▸ The task
Reproduce the voters' rights lesson plan starting at "Then let each" and ending at "case (Drawing Conclusions)", swapping "quick write" for "short reflection".

Searching for clues (Questions to ask about sources)

  • Activity 6: How do constitutions guarantee voters rights and how have voters rights changed over time?

  • Materials and primary sources: images of original documents (Documents C, H, I, J), clause from the Fundamental Orders of 1639 on voters rights, clause from the Constitution of Connecticut of 1818 on voters rights, clause from the Constitution of Connecticut of 1965 on voters rights, clause and amendment from the Constitution of the United States of America on voters rights, Student research notebooks

  • Procedure: Display reproduction of the Fundamental Orders of Connecticut, the Constitution of Connecticut of 1818, the Constitution of Connecticut of 1965 and the Constitution of the United States of America. Introduce each of the documents to the students. In small groups have the students review the sections of each of the documents (The Fundamental Orders of Connecticut, the two Connecticut Constitutions and the Federal Constitution) that guarantee voters rights and record their findings in their research notebooks. Give each group one document excerpt to focus on. Post the following guiding questions to help the students when review the documents:

    • According to the Federal Constitution, what are voters’ rights?

    • According to the Constitution of Connecticut of 1965, what are voters’ rights?

    • According to the Constitution of Connecticut of 1818, what are voters’ rights?

    • According to the Fundamental Orders of Connecticut, what are voters’ rights?

    • How have voters’ rights changed over time?

Then let each group present their findings to the class, teaching them about their particular document. Have the students complete a quick write in their notebook detailing what they learned about voters’ rights and how they have changed over time.

Cracking the case (Drawing Conclusions)

▸ Available data
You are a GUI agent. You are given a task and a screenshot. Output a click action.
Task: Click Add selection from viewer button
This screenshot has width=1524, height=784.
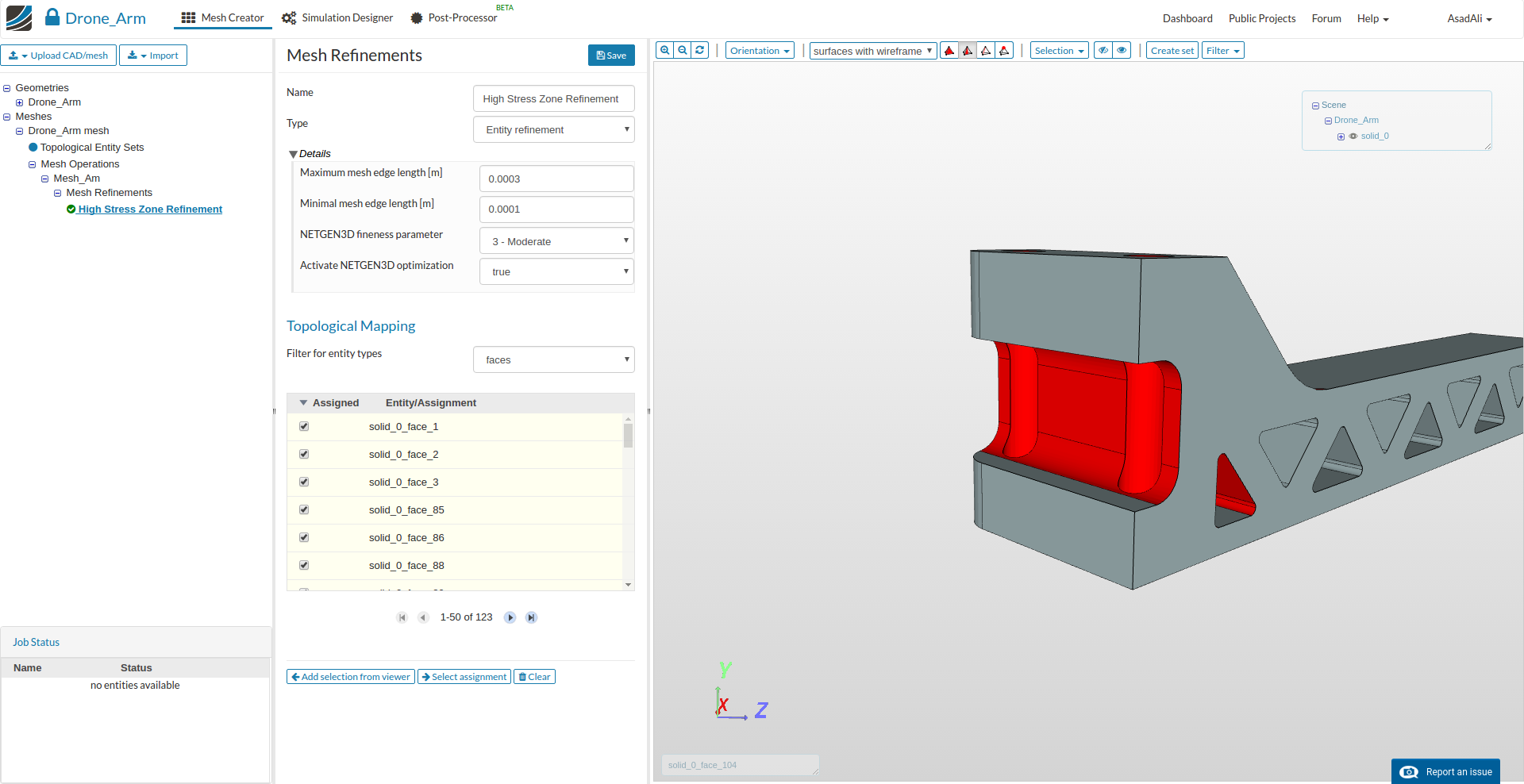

▸ Answer
Then let each group present their findings to the class, teaching them about their particular document. Have the students complete a short reflection in their notebook detailing what they learned about voters’ rights and how they have changed over time.

Cracking the case (Drawing Conclusions)